Visualization has seen extensive application in scientific research and in highly complex manufacturing processes; however, the use of visualization for monitoring and studying the relationships and interactions of process parameters has seen limited use in forest products manufacturing. The current availability of computing power offers great potential for forest products manufacturing facilities in their efforts to improve their ability to monitor and analyze data from manufacturing processes. Manufacturers are constantly searching for an improved understanding of their processes. To meet these needs, several large software packages are currently available for visualization. In general, these packages are fairly complex and expensive and have been used primarily by larger companies, companies involved in highly complex manufacturing processes, and the scientific community.

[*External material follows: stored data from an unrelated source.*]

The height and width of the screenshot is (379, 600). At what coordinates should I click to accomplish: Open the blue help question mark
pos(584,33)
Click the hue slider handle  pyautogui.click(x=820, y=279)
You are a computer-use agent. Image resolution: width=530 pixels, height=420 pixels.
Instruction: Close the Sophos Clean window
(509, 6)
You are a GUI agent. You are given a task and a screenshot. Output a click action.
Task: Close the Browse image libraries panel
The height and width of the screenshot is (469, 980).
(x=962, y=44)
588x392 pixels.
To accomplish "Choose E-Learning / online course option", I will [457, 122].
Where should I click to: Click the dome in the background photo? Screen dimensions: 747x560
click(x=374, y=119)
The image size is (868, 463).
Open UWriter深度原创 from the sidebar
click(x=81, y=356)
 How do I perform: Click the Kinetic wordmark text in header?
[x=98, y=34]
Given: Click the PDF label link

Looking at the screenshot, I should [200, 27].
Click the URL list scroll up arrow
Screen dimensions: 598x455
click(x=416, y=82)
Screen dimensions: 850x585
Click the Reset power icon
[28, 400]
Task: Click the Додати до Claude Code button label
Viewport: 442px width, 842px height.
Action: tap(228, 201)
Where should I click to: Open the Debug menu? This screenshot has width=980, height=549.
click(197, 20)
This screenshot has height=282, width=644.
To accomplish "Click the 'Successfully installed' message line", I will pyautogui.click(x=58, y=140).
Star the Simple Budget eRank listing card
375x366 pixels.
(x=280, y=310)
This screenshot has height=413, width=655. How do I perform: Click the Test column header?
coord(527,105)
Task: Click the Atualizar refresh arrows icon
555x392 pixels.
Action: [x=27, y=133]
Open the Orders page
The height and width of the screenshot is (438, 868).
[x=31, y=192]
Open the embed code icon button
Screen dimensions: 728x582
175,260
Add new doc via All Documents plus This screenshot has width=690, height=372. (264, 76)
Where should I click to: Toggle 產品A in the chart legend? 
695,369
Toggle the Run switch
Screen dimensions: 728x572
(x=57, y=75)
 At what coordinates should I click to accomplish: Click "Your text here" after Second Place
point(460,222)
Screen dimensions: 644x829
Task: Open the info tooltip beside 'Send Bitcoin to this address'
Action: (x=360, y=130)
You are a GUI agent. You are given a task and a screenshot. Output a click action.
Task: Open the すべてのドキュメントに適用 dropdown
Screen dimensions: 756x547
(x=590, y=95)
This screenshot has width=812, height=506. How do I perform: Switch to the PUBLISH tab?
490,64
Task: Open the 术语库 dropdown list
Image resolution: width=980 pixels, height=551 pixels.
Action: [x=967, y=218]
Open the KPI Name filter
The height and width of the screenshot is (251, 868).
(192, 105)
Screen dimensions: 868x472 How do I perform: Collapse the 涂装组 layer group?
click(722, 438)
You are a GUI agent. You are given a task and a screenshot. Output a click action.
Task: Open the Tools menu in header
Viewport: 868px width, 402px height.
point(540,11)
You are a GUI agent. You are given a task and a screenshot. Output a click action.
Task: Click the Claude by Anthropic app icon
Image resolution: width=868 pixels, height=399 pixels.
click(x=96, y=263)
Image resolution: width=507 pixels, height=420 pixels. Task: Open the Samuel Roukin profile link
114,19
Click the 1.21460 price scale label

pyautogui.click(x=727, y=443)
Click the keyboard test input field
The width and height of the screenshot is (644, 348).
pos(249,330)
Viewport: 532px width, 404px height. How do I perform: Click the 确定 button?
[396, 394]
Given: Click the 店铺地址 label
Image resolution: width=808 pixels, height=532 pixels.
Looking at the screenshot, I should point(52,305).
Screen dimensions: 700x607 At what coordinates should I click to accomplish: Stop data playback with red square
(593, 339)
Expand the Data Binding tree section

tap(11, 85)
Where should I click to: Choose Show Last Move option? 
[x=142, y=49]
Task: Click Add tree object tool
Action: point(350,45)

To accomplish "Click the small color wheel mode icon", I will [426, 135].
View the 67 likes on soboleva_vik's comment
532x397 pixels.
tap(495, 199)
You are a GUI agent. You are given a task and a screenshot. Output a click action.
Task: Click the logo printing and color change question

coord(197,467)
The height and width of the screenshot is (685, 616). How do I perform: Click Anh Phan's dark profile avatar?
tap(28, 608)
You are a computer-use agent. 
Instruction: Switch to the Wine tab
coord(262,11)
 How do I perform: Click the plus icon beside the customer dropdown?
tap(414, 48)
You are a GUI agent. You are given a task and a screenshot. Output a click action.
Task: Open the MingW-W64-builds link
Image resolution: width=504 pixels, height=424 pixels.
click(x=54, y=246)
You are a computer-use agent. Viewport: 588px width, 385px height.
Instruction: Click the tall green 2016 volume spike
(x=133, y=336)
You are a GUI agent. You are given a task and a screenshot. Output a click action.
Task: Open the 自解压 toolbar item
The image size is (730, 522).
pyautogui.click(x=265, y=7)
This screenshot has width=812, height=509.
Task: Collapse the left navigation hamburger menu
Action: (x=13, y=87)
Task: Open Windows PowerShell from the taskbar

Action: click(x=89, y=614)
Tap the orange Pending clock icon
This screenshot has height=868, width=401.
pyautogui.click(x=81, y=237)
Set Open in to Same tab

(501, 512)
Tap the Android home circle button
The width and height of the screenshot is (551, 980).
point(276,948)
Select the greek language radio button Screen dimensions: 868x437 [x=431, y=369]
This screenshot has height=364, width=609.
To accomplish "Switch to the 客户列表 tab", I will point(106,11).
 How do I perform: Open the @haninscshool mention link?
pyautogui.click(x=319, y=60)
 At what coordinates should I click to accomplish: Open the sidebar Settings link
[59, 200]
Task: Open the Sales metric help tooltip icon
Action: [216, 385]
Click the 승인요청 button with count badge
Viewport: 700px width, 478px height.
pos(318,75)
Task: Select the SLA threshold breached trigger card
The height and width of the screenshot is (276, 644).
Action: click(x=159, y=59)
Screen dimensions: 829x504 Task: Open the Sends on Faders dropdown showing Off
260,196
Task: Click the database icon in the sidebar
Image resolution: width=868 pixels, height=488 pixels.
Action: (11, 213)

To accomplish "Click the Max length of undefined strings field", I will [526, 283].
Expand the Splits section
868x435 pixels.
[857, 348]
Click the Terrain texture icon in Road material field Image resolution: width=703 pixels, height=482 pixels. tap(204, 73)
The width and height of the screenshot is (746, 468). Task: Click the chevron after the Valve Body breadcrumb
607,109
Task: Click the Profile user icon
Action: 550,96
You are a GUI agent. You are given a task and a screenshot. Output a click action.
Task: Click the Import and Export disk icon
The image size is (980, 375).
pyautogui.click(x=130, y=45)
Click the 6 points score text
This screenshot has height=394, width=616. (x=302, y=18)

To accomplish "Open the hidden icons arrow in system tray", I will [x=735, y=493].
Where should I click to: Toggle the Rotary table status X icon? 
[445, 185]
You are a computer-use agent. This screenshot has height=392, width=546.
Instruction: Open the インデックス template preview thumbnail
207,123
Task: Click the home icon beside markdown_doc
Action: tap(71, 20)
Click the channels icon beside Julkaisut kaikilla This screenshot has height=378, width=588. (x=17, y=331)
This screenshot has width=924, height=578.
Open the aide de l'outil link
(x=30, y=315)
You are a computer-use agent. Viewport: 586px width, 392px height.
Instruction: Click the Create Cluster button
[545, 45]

Our research effort is aimed at illustrating the use of the existing platform of Microsoft Excel and Visual Basic for Applications (VBA), which is available on most desktop computers, to develop visualization tools that could be used by small and medium-sized manufacturers at a much lower cost. The combination of Excel and VBA provides a powerful basis for developing generic or custom visualization tools that can be used by many manufacturers who are already collecting process data in Excel. In this article, we will provide an overview of existing visualization software, a description of some graphs and diagrams that can be utilized to analyze and monitor the behavior of processes, and an illustration of the development of a VBA process monitoring tool for forest products manufacturers.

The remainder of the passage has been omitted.